> Input material:
--- Start ---

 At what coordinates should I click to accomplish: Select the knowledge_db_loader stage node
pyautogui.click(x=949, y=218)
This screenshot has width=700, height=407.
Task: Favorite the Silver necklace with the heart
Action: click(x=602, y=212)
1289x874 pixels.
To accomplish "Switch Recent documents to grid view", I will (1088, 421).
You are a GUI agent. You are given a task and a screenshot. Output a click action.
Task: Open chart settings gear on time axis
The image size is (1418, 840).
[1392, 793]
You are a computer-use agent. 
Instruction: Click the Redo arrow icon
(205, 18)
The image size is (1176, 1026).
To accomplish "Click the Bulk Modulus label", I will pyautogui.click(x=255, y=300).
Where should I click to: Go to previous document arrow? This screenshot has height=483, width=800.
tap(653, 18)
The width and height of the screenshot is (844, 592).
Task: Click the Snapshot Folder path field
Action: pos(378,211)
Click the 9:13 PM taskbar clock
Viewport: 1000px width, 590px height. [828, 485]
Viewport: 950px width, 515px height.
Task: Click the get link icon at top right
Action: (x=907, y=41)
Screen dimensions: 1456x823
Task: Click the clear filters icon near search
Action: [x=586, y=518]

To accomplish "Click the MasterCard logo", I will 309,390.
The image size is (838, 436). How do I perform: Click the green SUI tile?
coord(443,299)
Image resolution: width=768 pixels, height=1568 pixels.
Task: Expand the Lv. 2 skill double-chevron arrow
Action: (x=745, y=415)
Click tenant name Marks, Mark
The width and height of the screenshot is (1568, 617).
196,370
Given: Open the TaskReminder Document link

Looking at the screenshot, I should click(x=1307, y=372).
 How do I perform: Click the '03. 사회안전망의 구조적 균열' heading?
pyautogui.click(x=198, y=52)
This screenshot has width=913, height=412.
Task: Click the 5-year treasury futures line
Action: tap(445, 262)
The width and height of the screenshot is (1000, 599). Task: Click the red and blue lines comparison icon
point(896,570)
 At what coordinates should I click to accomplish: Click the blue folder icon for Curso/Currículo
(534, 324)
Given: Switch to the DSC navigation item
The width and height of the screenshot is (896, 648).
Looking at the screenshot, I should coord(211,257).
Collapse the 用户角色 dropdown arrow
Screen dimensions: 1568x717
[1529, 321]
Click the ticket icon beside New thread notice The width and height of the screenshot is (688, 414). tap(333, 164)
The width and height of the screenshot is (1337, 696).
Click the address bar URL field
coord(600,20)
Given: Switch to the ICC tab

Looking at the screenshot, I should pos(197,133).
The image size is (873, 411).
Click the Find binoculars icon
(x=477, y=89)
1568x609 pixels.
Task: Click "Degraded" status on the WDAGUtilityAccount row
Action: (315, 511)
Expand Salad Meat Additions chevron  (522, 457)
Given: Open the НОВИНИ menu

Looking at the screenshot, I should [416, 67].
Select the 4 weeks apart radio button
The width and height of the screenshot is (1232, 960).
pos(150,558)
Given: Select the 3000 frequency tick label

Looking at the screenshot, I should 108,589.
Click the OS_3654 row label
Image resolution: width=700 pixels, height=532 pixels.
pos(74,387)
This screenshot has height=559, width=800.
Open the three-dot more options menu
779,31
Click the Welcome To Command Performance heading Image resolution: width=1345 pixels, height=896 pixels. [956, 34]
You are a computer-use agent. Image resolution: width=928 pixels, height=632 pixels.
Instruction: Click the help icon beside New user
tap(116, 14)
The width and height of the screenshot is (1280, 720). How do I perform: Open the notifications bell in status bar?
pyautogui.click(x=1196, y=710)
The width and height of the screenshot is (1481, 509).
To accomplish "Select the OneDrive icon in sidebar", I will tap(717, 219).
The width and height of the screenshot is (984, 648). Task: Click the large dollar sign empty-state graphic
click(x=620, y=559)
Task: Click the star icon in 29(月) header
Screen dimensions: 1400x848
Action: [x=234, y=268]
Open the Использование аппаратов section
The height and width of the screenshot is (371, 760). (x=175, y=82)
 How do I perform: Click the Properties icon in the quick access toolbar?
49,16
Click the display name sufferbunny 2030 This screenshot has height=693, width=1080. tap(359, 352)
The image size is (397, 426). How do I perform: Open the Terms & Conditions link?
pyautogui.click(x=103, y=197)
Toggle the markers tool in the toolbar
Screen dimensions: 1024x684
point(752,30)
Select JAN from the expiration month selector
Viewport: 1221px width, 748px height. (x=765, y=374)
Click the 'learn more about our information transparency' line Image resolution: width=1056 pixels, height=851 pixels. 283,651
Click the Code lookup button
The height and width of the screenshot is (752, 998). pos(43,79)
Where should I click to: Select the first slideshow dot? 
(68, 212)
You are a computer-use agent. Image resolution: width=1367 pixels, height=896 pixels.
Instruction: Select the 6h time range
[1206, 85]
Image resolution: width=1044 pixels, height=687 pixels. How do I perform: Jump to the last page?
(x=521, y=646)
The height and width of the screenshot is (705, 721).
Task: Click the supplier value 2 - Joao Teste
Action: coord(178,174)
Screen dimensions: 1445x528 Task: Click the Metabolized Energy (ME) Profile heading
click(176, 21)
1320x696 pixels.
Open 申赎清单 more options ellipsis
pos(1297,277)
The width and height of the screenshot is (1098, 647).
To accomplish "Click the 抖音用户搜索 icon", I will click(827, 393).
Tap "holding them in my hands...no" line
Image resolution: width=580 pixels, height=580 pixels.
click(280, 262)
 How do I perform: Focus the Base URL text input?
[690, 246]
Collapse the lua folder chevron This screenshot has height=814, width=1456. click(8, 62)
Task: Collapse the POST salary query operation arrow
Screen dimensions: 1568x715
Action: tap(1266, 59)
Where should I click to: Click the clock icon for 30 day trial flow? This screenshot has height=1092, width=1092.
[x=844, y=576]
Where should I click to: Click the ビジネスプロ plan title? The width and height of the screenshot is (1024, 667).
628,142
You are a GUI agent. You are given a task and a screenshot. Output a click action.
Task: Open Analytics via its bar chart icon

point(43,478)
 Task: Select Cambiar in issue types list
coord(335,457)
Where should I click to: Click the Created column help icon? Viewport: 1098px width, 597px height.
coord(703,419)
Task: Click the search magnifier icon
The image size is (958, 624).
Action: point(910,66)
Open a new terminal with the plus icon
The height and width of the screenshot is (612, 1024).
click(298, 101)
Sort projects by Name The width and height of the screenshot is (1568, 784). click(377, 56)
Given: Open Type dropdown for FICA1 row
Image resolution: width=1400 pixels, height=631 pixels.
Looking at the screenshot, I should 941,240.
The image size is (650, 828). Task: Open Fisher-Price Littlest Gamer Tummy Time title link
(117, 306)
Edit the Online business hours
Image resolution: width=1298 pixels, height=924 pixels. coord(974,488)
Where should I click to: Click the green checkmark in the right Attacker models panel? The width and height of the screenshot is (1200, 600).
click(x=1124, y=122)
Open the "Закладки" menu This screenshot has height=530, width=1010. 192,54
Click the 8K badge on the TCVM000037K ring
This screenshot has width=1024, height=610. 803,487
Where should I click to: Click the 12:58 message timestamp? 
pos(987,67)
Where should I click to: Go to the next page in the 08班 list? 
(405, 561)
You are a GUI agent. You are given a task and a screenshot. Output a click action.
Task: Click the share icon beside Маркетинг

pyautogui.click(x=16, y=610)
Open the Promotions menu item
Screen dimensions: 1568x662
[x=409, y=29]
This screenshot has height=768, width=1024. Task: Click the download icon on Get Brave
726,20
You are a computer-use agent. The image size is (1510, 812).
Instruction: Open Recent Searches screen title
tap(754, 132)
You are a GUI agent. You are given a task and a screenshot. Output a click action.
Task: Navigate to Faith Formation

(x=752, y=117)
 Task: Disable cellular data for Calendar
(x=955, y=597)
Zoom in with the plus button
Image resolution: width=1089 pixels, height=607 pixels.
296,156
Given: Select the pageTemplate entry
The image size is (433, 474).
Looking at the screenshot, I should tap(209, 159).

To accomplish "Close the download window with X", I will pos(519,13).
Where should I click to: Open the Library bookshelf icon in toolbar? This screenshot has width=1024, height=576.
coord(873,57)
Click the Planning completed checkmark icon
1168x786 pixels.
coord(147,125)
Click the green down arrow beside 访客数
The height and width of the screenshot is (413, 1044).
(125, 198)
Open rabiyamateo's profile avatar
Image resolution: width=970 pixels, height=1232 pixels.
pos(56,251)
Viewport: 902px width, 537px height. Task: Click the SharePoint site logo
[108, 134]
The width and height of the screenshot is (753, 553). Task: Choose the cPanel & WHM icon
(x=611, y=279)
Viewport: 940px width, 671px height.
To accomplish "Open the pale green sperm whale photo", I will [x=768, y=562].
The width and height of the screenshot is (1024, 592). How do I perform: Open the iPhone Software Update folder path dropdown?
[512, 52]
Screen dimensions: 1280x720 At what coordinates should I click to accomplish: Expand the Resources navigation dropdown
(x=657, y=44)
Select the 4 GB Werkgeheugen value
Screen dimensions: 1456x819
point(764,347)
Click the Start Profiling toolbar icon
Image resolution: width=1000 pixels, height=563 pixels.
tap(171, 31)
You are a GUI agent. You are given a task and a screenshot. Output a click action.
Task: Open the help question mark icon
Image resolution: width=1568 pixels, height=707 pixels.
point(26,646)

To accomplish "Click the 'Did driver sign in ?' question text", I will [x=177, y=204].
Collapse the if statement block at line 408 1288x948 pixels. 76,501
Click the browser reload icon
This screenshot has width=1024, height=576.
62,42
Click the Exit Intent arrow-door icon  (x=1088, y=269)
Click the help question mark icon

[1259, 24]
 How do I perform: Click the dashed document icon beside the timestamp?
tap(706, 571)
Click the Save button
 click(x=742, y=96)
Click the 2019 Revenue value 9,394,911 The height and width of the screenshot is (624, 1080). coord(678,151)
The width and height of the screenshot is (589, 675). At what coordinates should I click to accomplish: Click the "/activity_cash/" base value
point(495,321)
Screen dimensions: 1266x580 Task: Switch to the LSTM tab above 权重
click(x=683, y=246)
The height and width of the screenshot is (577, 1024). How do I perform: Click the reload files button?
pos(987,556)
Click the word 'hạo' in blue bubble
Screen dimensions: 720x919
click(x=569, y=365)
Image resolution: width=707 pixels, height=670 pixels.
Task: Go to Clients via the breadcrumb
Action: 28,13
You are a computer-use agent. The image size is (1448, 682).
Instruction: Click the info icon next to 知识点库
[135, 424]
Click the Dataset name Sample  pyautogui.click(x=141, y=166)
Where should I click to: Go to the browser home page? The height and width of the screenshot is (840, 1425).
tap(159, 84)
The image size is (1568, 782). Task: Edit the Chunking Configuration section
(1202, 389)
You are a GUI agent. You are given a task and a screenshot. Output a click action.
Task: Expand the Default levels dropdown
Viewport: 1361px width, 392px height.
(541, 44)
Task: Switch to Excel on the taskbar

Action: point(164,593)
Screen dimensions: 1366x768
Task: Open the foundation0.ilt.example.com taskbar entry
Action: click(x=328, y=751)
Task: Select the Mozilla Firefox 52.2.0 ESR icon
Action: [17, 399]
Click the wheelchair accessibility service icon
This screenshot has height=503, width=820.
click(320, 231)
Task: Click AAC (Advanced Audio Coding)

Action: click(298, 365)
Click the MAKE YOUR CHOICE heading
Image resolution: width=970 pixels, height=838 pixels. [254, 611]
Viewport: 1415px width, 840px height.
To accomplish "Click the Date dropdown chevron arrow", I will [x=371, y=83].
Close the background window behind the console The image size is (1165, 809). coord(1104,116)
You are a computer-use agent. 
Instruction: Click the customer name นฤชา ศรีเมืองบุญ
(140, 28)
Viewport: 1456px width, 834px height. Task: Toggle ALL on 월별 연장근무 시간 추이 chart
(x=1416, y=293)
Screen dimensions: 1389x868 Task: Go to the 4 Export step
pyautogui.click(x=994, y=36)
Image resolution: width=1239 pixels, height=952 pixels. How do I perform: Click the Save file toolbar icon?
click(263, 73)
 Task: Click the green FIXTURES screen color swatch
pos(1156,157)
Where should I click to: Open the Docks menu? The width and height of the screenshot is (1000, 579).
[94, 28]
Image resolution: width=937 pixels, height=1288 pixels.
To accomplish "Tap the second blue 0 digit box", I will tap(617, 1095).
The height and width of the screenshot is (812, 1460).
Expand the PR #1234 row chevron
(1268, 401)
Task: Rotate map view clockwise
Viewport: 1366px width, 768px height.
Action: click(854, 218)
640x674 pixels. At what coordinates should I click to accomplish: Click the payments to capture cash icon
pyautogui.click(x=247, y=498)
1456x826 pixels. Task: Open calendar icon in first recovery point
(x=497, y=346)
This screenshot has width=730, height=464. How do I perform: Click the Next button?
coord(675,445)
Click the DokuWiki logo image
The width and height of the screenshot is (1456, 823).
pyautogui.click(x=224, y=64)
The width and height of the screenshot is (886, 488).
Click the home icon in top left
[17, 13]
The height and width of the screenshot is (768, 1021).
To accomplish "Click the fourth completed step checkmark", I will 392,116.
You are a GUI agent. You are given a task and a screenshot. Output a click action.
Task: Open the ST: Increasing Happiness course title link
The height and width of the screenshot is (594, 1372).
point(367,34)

--- End ---

> Short exercise:
Copy out the data above word for word, from its very first line down to and including the line that contains "will (1088, 421).".

> Exercise answer:
 At what coordinates should I click to accomplish: Select the knowledge_db_loader stage node
pyautogui.click(x=949, y=218)
This screenshot has width=700, height=407.
Task: Favorite the Silver necklace with the heart
Action: click(x=602, y=212)
1289x874 pixels.
To accomplish "Switch Recent documents to grid view", I will (1088, 421).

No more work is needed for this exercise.